▶ **Task to carry out**: Quote, word for word, only the lines running from the line with "Task: Choose 건대입구역 station" through the end of the listing. Leave out the pictures.

▶ **Dataset content**:
↓↓↓

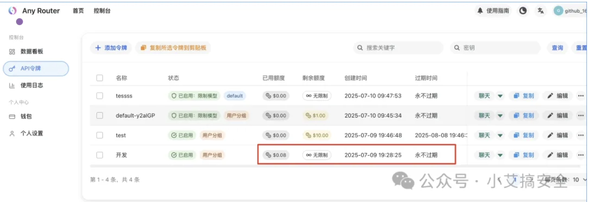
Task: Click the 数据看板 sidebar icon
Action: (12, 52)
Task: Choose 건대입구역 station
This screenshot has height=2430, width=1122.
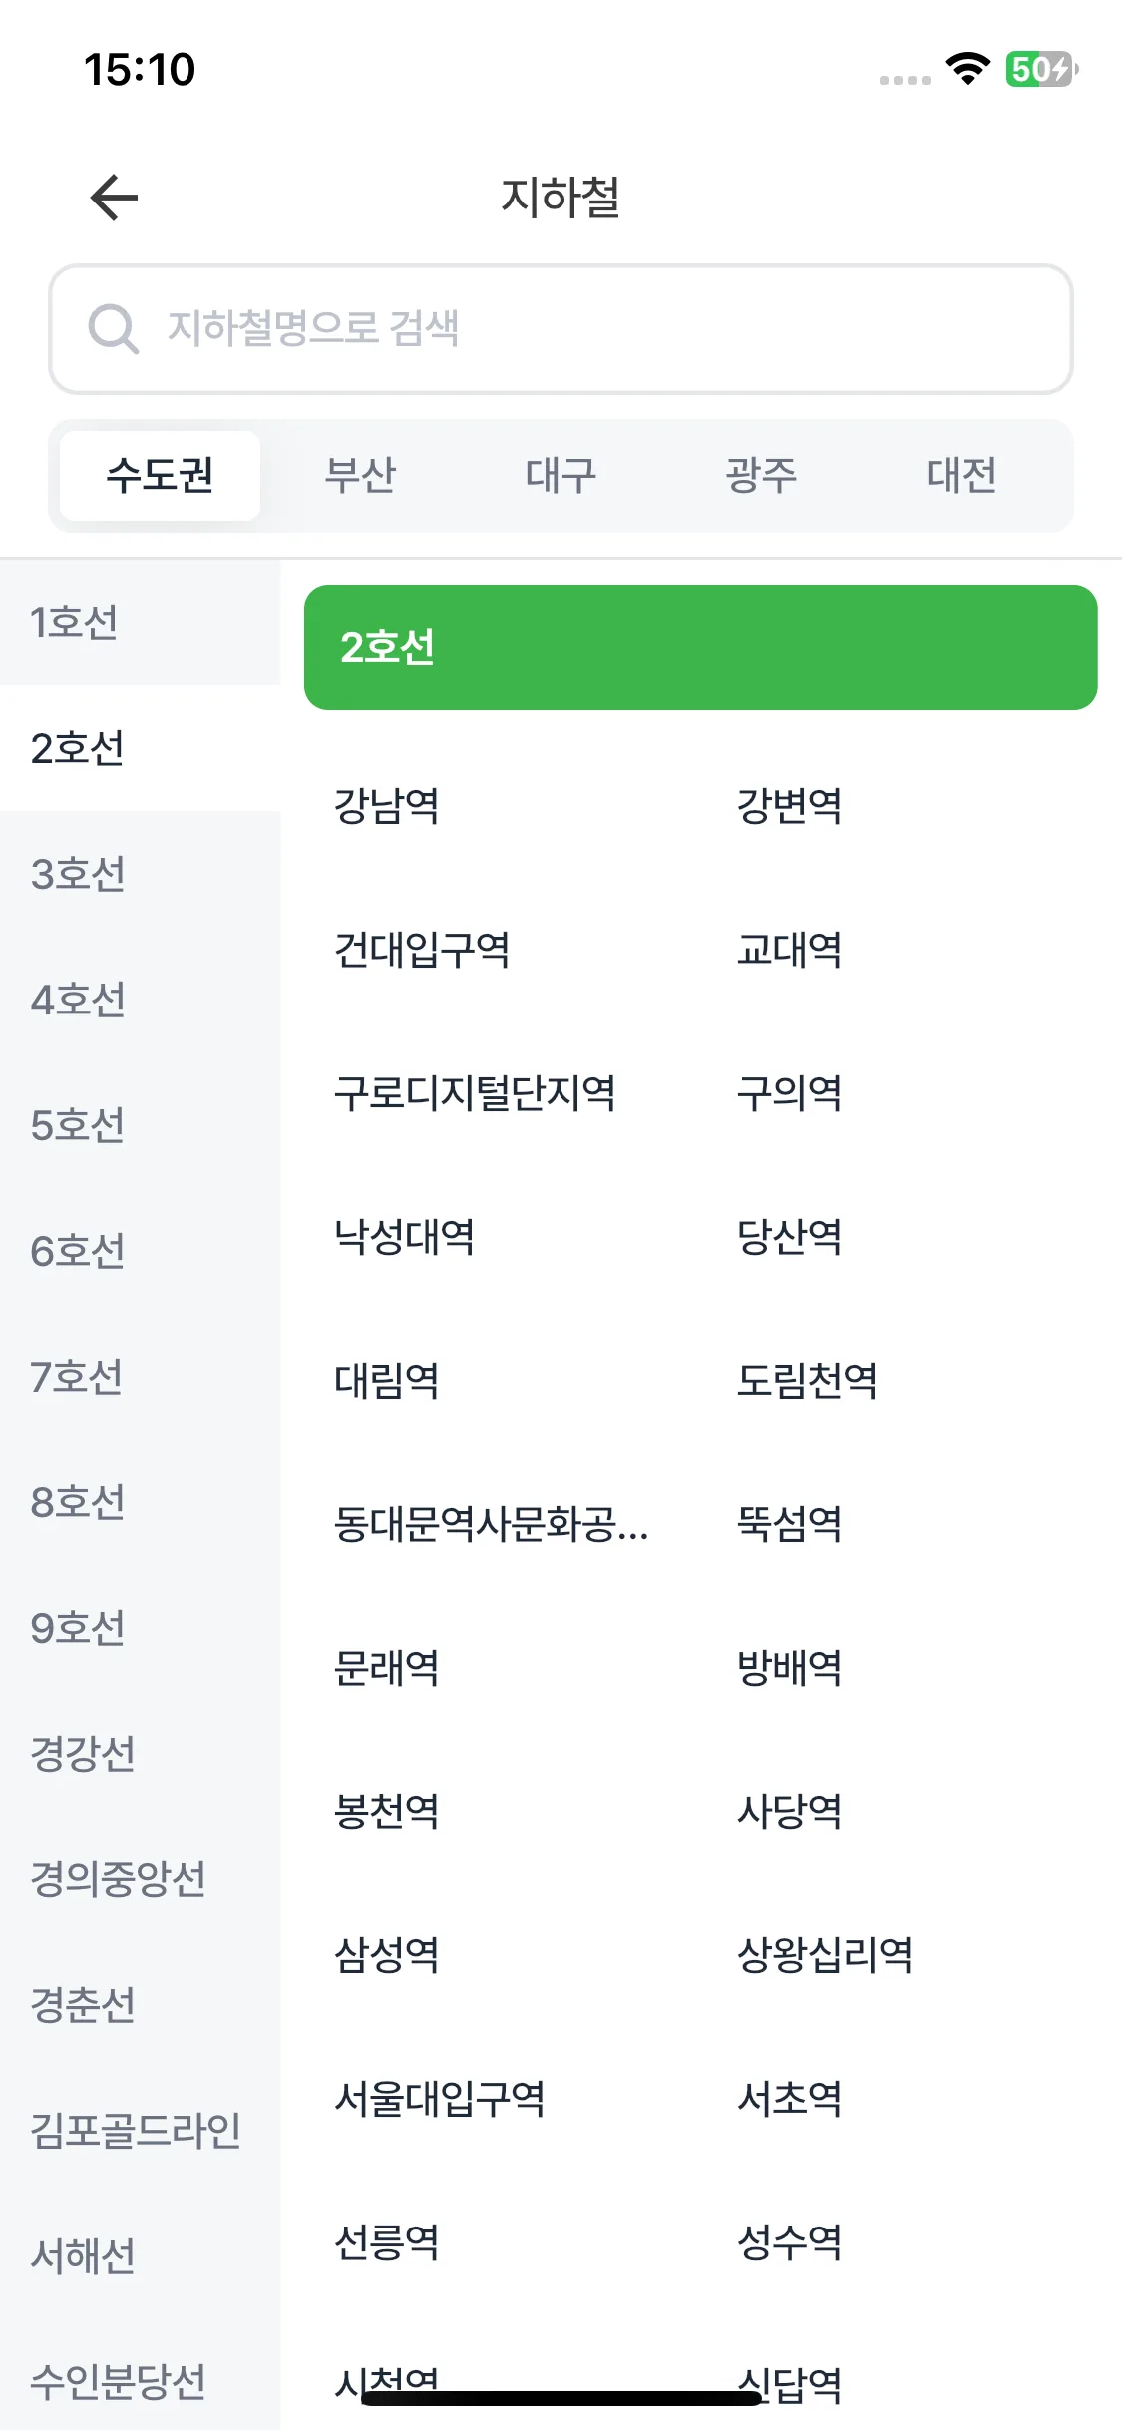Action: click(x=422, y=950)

↑↑↑

▶ **Written reply**:
Task: Choose 건대입구역 station
This screenshot has height=2430, width=1122.
Action: click(x=422, y=950)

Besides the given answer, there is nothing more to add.